## TEXTE SOURCE
%%
Synopsis:
Petite, Rebecca a toujours eu peur du noir. Mais quand elle est partie de chez elle, elle pensait avoir surmonté ses terreurs enfantines. Désormais, c’est au tour de son petit frère Martin d’être victime des mêmes phénomènes surnaturels qui ont failli lui faire perdre la raison. Car une créature terrifiante, mystérieusement liée à leur mère Sophie, rôde de nouveau dans la maison familiale. Cherchant à découvrir la vérité, Rebecca comprend que le danger est imminent… Surtout dans le noir.
Le court-métrage permet de révéler de jeunes réalisateurs talentueux, trouvant là un terrain idéal pour expérimenter, affiner et affirmer leur style,mettre en scène des idées et thèmes que l’on retrouvera parfois tout au long de leur carrière, . Si tous ne confirment pas les promesses entrevues dans ces premières oeuvres, les exemples de passages réussis au long métrage ont été nombreux ces dernières années. Parmi les plus célèbres et récents, on peut notamment citer Neil Blomkamp (Alive in Joburg ayant servi de matrice à District 9) et Gareth Edward (de Factory Farmed à Monsters).
L’année 2016 a déjà vu la confirmation de deux grands talents dont les courts métrages avaient impressionné: Dan Trachtenberg (de Portal no escape à 10 Cloverfiled Lane) et Julia Ducournau (de Junior à l’excellent Grave). Pour Lights Out, l’équation était compliquée et les doutes légitimes, dans la mesure où, aussi efficace était-il, le court métrage éponyme de David F. Stranberg ne durait que 2 minutes 30 sec et de fait, exploitait avec efficacité son pitch mais ne développait pas d’univers, contrairement aux courts métrages précités. Produit par Lawrence Gray (qui a notamment produit Hidden des Duffer Brothers) et le nouveau petit maître de l’horreur, James Wan, David F. Stranberg a sauté l’obstacle en réussissant (avec l’aide d’Eric Heisserer) à développer et non, étirer artificiellement, son idée de départ très simple, reposant sur cette peur du noir, irrationnelle, que la majorité de ses spectateurs ont connu, au moins dans leur enfance.
%%
## TÂCHE À RÉALISER
Recopiez le passage de la critique du film Lights Out compris entre « Le court-métrage permet » et « Farmed à Monsters). », bornes incluses.

## JEU DE DONNÉES
%%
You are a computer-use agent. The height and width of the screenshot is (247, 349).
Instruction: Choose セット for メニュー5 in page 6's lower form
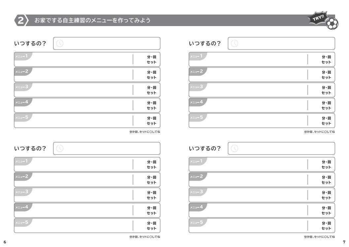click(x=151, y=229)
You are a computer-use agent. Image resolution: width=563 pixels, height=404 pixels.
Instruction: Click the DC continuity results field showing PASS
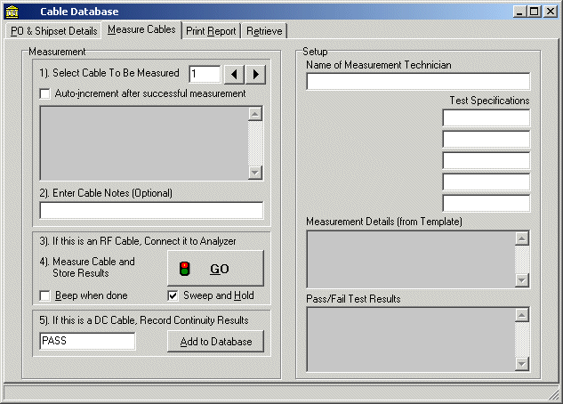[87, 342]
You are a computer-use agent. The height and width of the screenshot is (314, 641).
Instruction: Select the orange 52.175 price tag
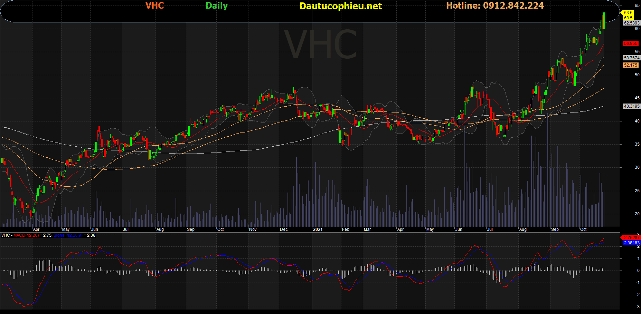tap(630, 65)
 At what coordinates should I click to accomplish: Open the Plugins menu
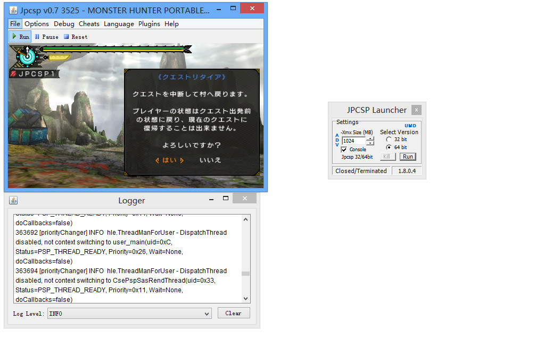149,24
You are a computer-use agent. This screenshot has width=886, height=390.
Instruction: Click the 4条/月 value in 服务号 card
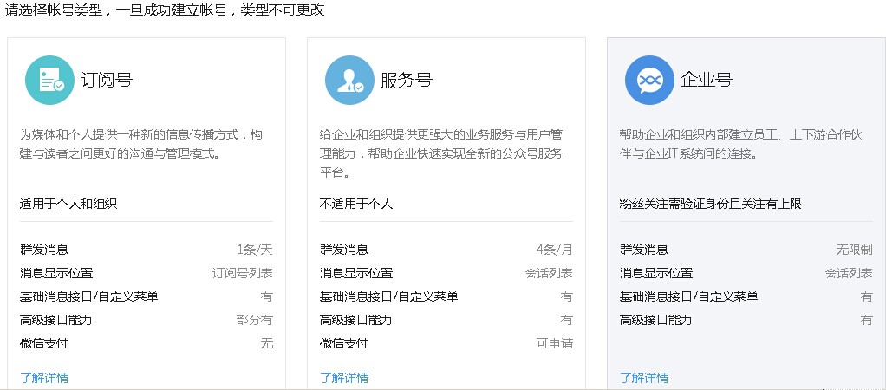(x=554, y=250)
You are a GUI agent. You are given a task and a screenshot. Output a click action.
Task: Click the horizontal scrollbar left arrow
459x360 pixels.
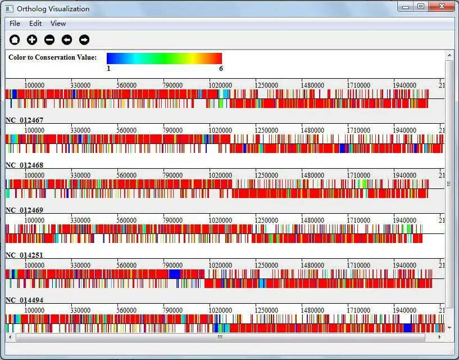pyautogui.click(x=10, y=338)
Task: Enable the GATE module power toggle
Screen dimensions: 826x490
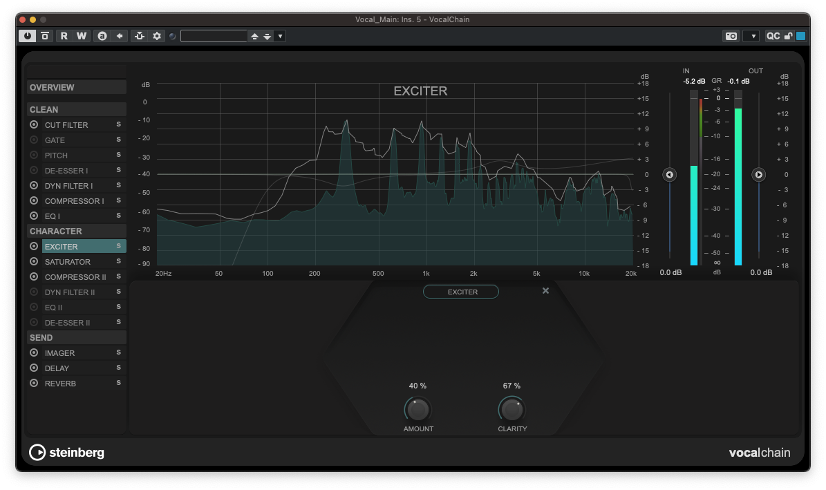Action: (x=34, y=140)
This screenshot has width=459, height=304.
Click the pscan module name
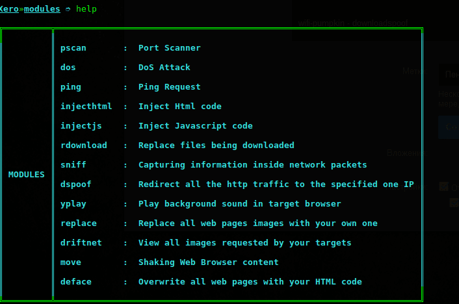(73, 48)
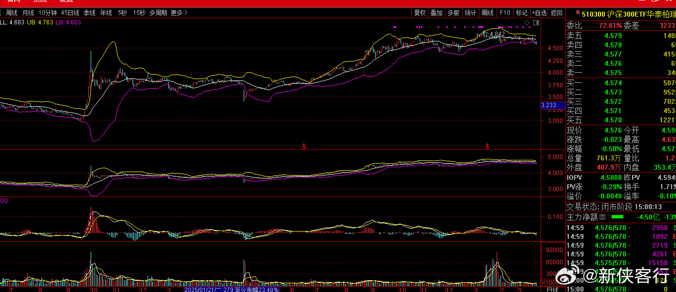
Task: Click the red R marker beside 510300
Action: click(578, 13)
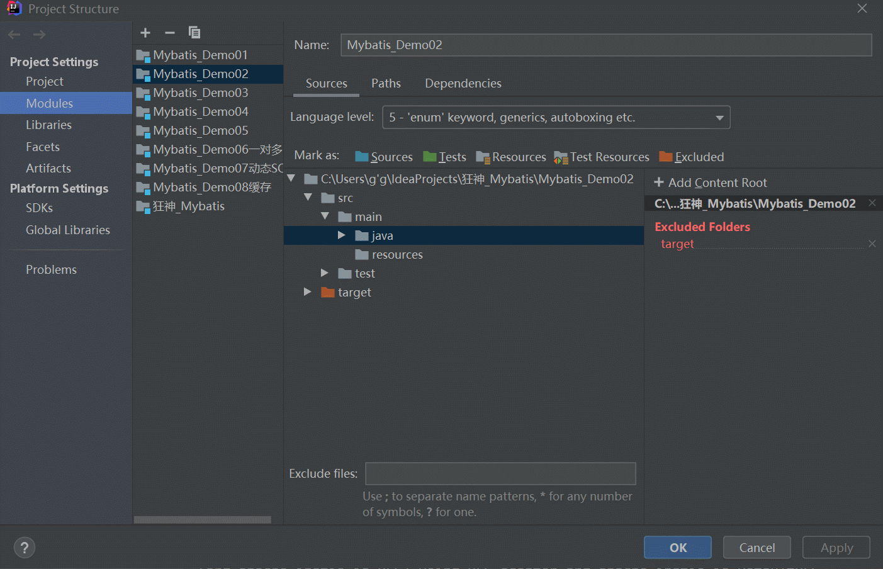
Task: Mark folder as Excluded
Action: (692, 157)
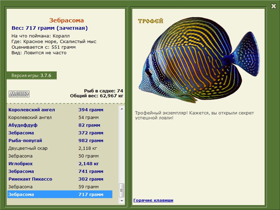The width and height of the screenshot is (280, 210).
Task: Click the Зебрасома trophy fish image
Action: pyautogui.click(x=199, y=60)
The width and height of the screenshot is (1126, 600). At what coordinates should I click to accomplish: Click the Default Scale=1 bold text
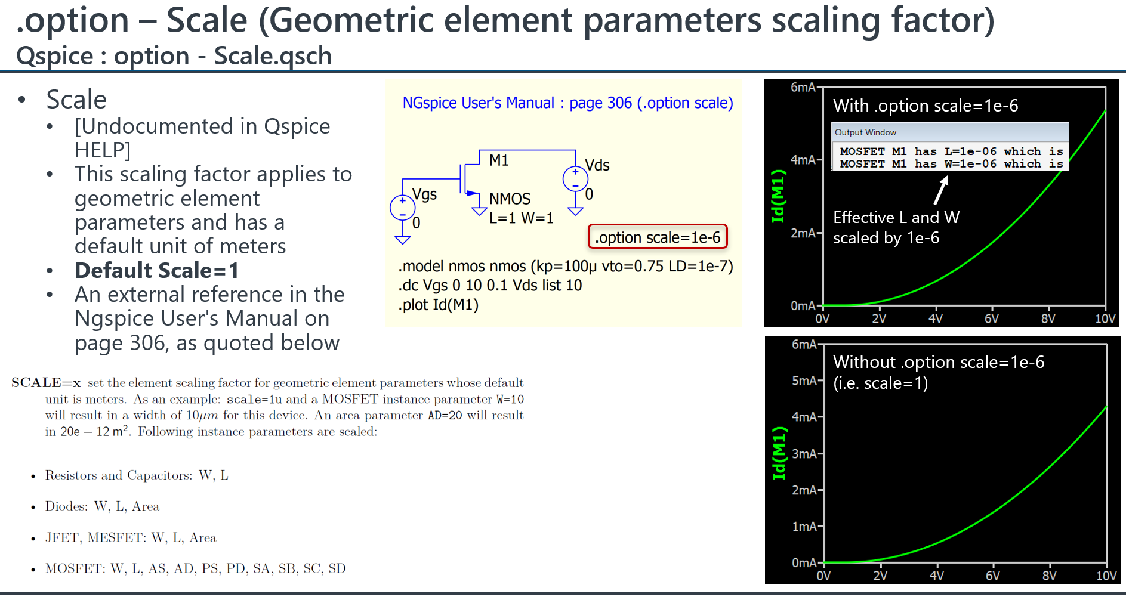pyautogui.click(x=156, y=270)
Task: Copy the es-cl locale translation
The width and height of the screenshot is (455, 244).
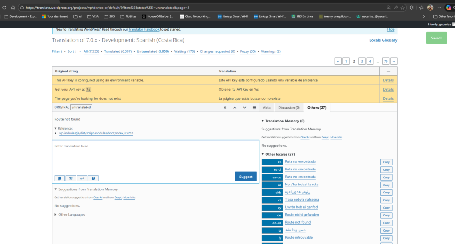Action: click(x=386, y=169)
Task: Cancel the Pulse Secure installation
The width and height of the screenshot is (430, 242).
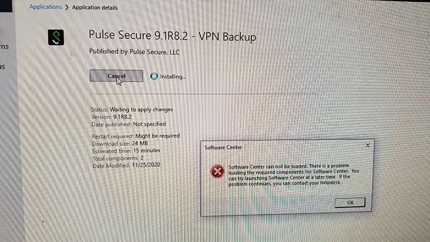Action: coord(116,76)
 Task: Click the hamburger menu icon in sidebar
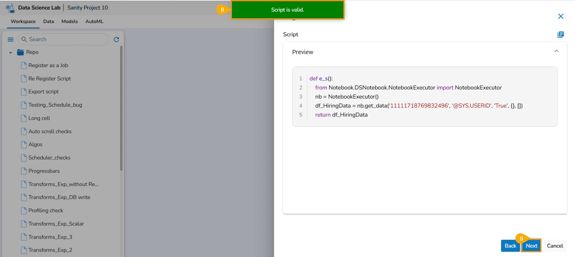click(x=10, y=40)
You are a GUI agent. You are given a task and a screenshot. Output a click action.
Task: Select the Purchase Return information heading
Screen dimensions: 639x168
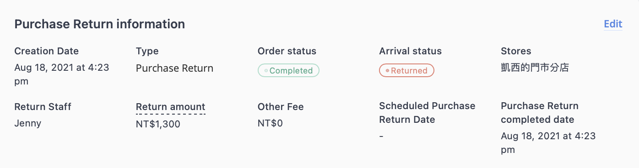100,24
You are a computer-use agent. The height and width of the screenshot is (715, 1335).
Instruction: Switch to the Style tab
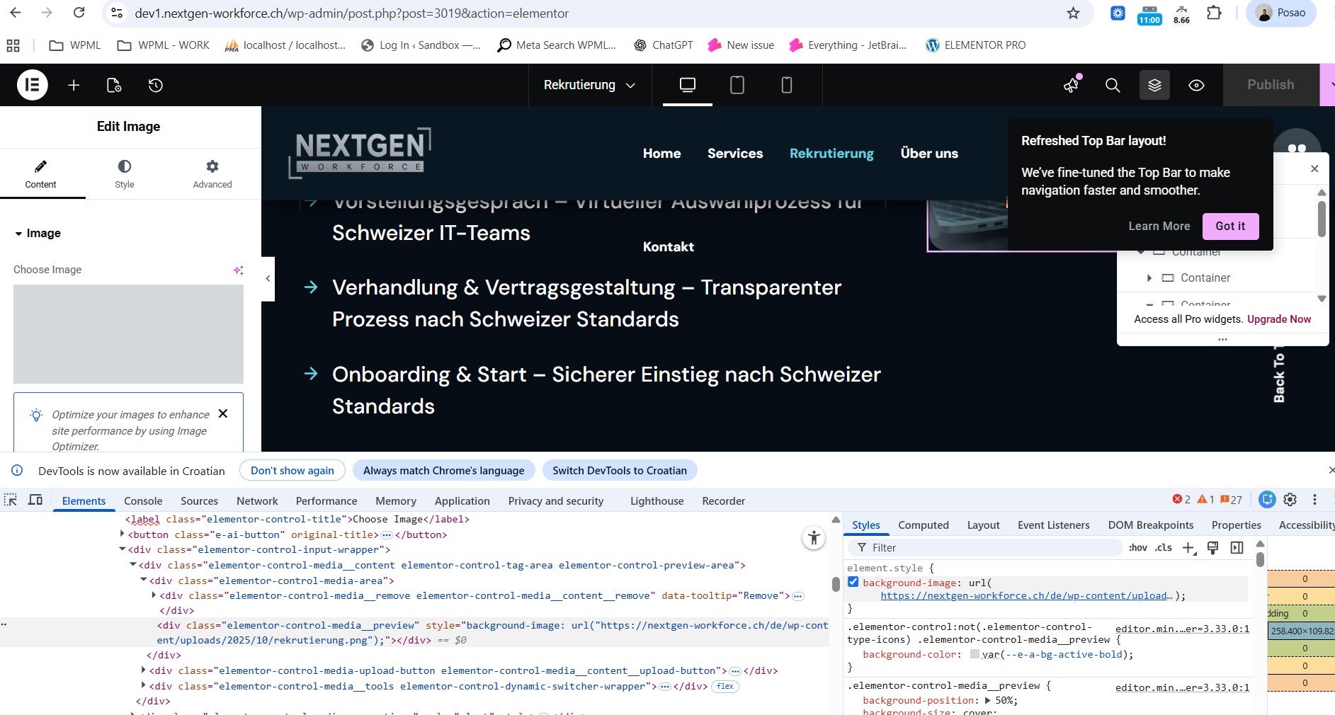[124, 173]
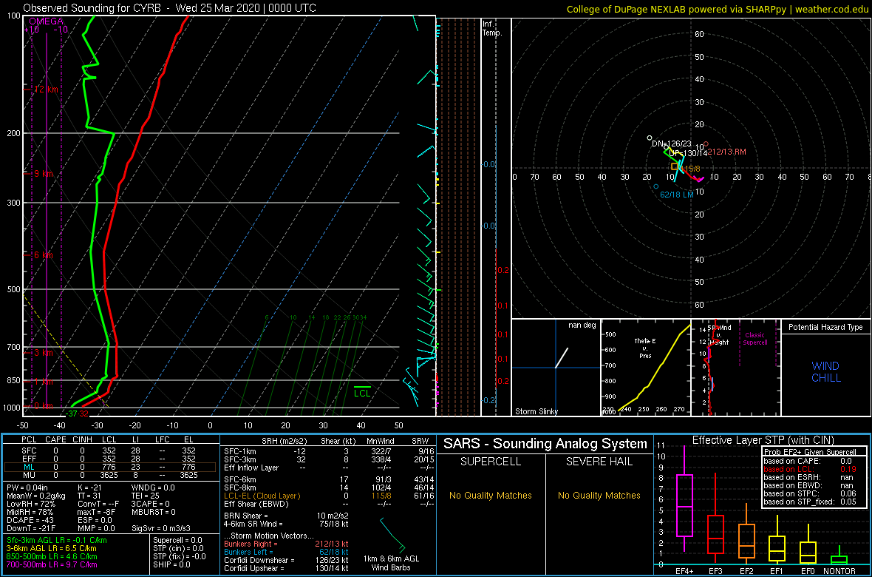Click the Storm Slinky panel
This screenshot has width=872, height=577.
(556, 367)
%%
## SOLUTION
Le court-métrage permet de révéler de jeunes réalisateurs talentueux, trouvant là un terrain idéal pour expérimenter, affiner et affirmer leur style,mettre en scène des idées et thèmes que l’on retrouvera parfois tout au long de leur carrière, . Si tous ne confirment pas les promesses entrevues dans ces premières oeuvres, les exemples de passages réussis au long métrage ont été nombreux ces dernières années. Parmi les plus célèbres et récents, on peut notamment citer Neil Blomkamp (Alive in Joburg ayant servi de matrice à District 9) et Gareth Edward (de Factory Farmed à Monsters).